The Istanbul Naval Museum (Turkish: İstanbul Deniz Müzesi) is a national naval museum, located in the Beşiktaş district of Istanbul, Turkey. It was established in 1897 by the Ottoman Minister of the Navy (Bahriye Nazırı) Bozcaadalı Hasan Hüsnü Pasha.

The museum contains an important collection of military artifacts pertaining to the Ottoman Navy. In the maritime field, it is Turkey's largest museum, with a great variety of collections. Around 20,000 pieces are present in its collection, including the late 16th or early 17th century Ottoman galley known as Tarihi Kadırga, built in the period between the reigns of Sultan Murad III (1574–1595) and Sultan Mehmed IV (1648–1687), as evidenced by AMS radiocarbon dating and dendrochronological research.
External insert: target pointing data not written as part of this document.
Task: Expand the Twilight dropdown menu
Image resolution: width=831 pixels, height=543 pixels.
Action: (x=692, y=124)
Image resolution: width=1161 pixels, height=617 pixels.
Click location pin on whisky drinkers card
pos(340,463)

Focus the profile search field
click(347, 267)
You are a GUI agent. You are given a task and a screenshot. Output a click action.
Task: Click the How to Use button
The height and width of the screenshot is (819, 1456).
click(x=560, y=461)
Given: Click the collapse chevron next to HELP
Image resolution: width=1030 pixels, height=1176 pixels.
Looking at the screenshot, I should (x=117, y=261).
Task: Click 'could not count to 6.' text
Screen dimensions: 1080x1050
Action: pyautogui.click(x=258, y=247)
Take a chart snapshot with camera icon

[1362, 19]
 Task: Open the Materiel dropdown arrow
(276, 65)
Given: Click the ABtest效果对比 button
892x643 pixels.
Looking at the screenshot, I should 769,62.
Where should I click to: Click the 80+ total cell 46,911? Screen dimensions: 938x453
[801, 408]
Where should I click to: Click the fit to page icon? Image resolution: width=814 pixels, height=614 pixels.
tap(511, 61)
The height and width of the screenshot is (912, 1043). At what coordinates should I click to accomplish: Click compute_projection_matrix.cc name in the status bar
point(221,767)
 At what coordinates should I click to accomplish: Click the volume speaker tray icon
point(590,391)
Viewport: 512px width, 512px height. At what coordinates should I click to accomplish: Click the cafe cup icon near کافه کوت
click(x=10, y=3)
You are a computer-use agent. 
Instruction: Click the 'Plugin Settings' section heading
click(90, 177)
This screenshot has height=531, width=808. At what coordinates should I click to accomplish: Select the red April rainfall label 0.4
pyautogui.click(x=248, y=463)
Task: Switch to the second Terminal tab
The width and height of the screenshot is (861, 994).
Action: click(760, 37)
She is the only surviving original galley in the world, and has the world's oldest continuously maintained wooden hull.

Being connected to the Turkish Naval Forces Command, it is also the country's first military museum.

In the early 21st century a new exhibition building was constructed. The construction began in 2008, and the building was reopened on October 4, 2013. It has two floors above ground level and one basement floor, all covering 20000 m2.

The basement consists of diverse items like figureheads, ornaments of naval ships, ship models, and pieces of the Byzantine chain that was used for blocking the entrance of the Golden Horn during the Ottoman conquest of Constantinople (Istanbul) in 1453. In the first and second floors, a large number of imperial and other caïques are exhibited.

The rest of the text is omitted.